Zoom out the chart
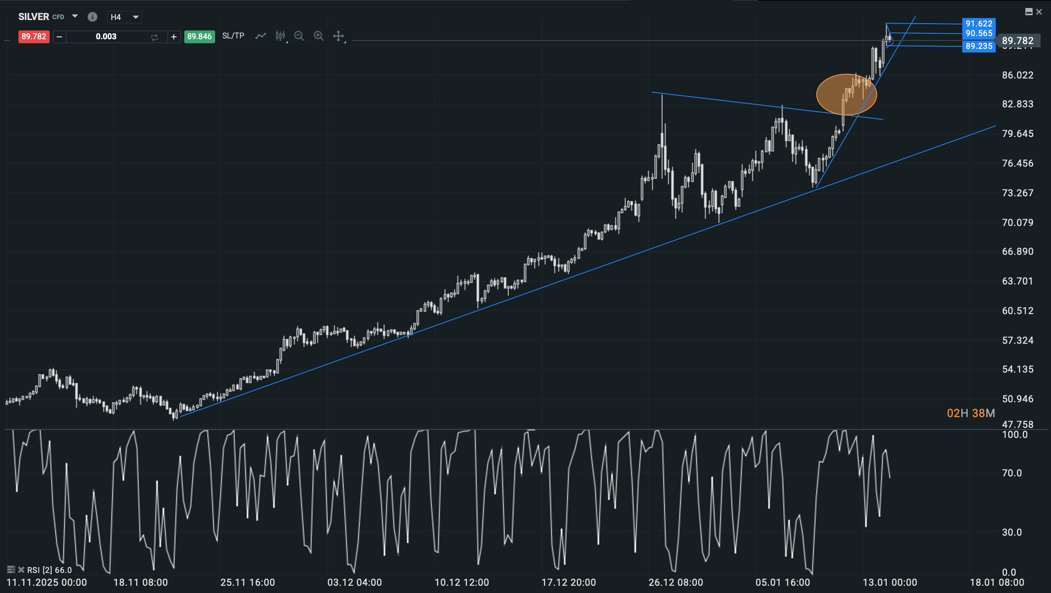1051x593 pixels. click(x=299, y=36)
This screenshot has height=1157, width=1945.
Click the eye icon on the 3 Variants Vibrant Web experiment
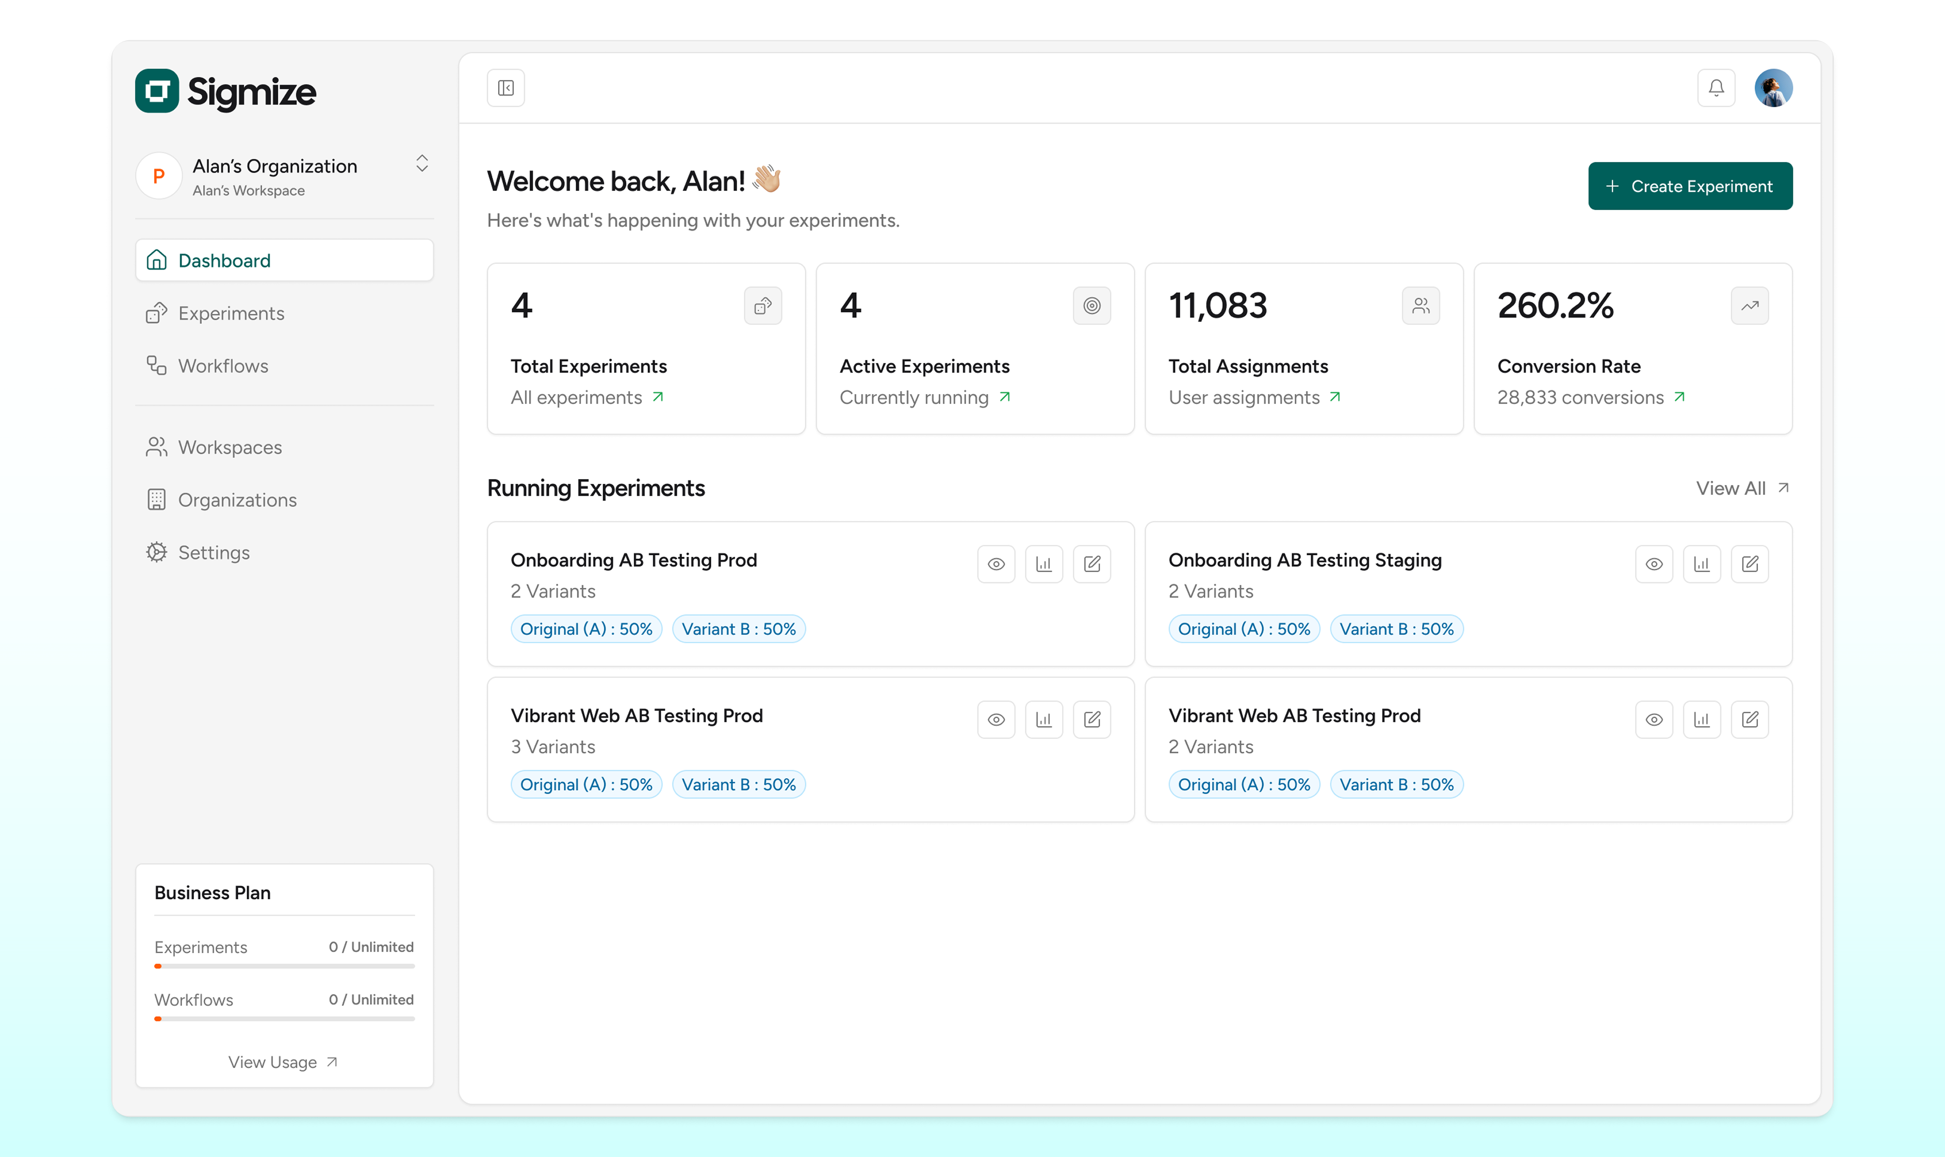(x=996, y=720)
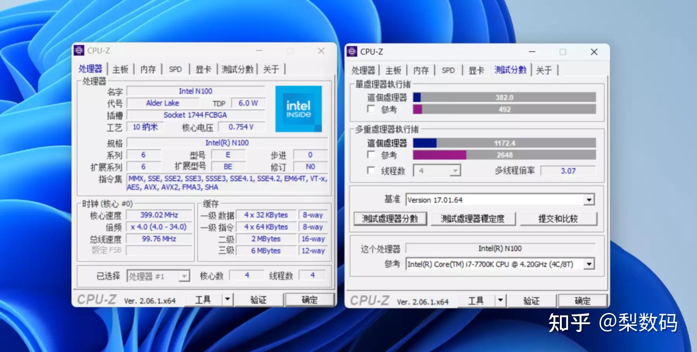
Task: Toggle the 線程數 checkbox
Action: click(x=371, y=170)
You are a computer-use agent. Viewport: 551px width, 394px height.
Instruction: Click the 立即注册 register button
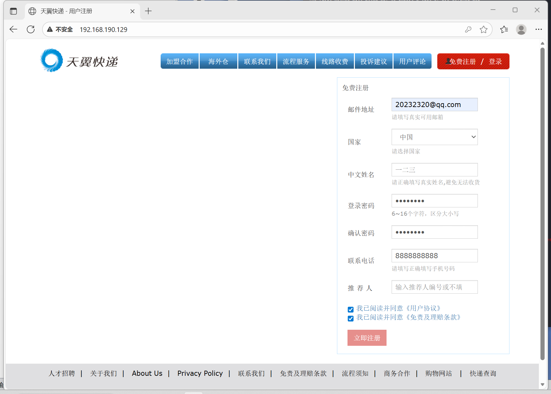coord(367,337)
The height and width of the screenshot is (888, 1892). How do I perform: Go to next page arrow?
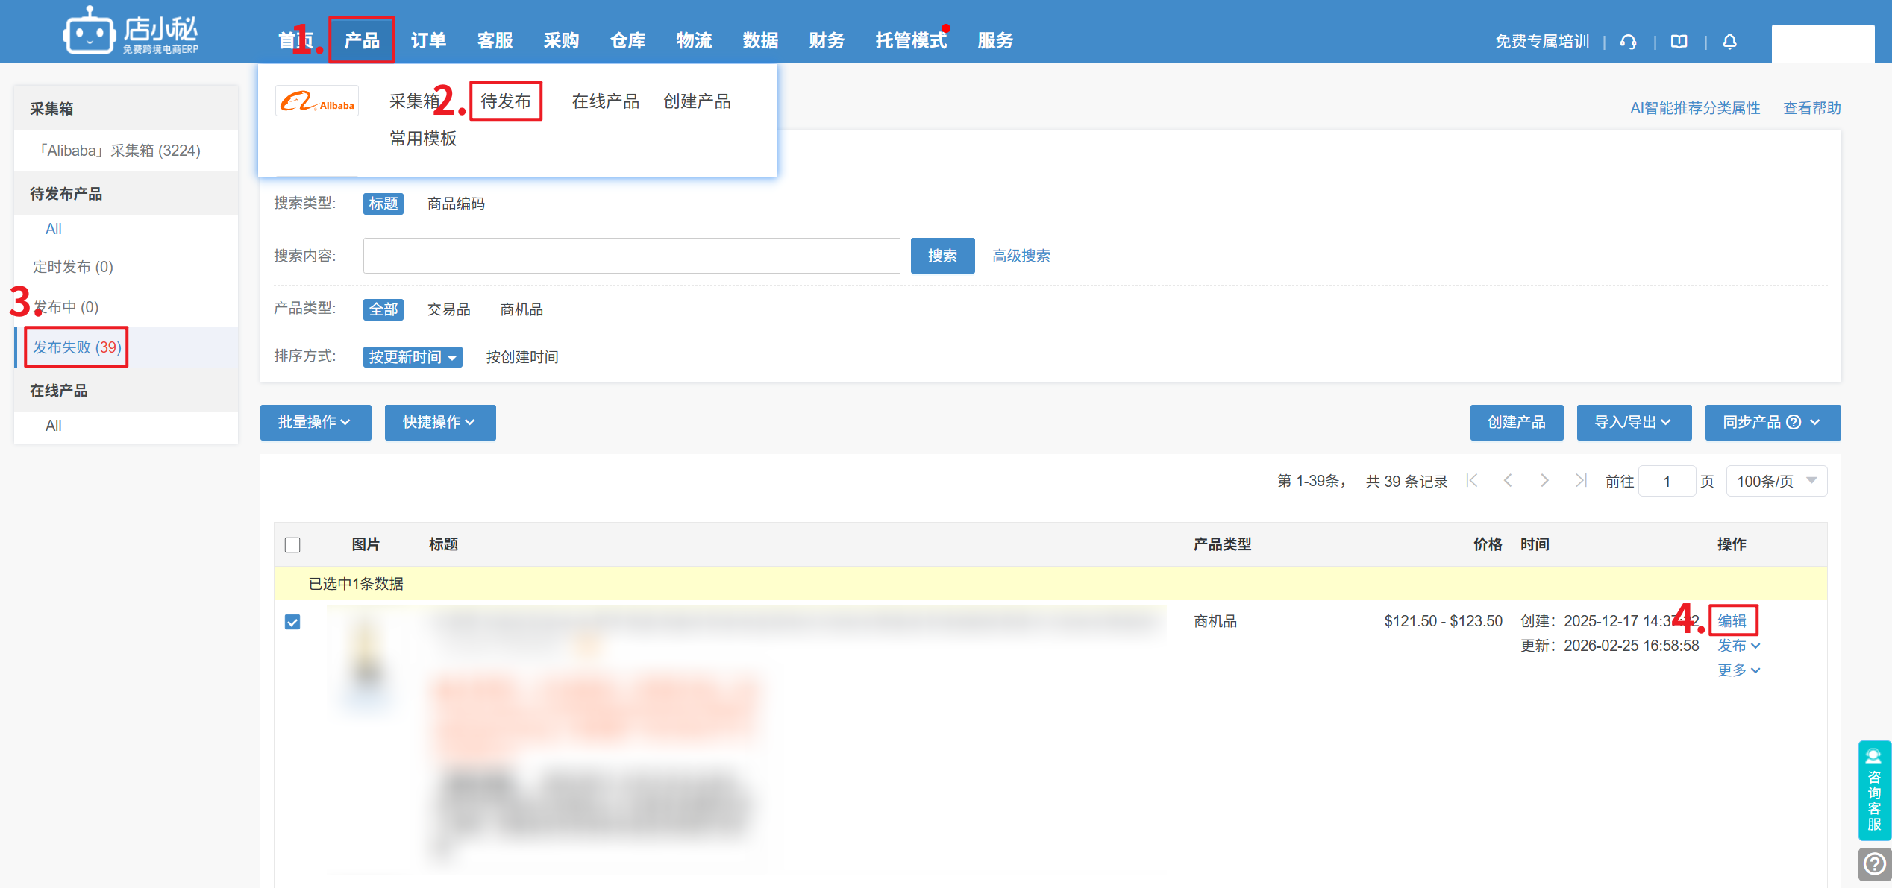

Requirement —
Everything from the line containing "You are a computer-use" to the final line of the listing above, both ends included, should be transcribed word for word, except for the pictures.

Completed exercise —
You are a computer-use agent. Viewport: 551px width, 394px height.
Instruction: Click the 立即注册 register button
coord(367,337)
The height and width of the screenshot is (888, 1892). How do I perform: Go to next page arrow?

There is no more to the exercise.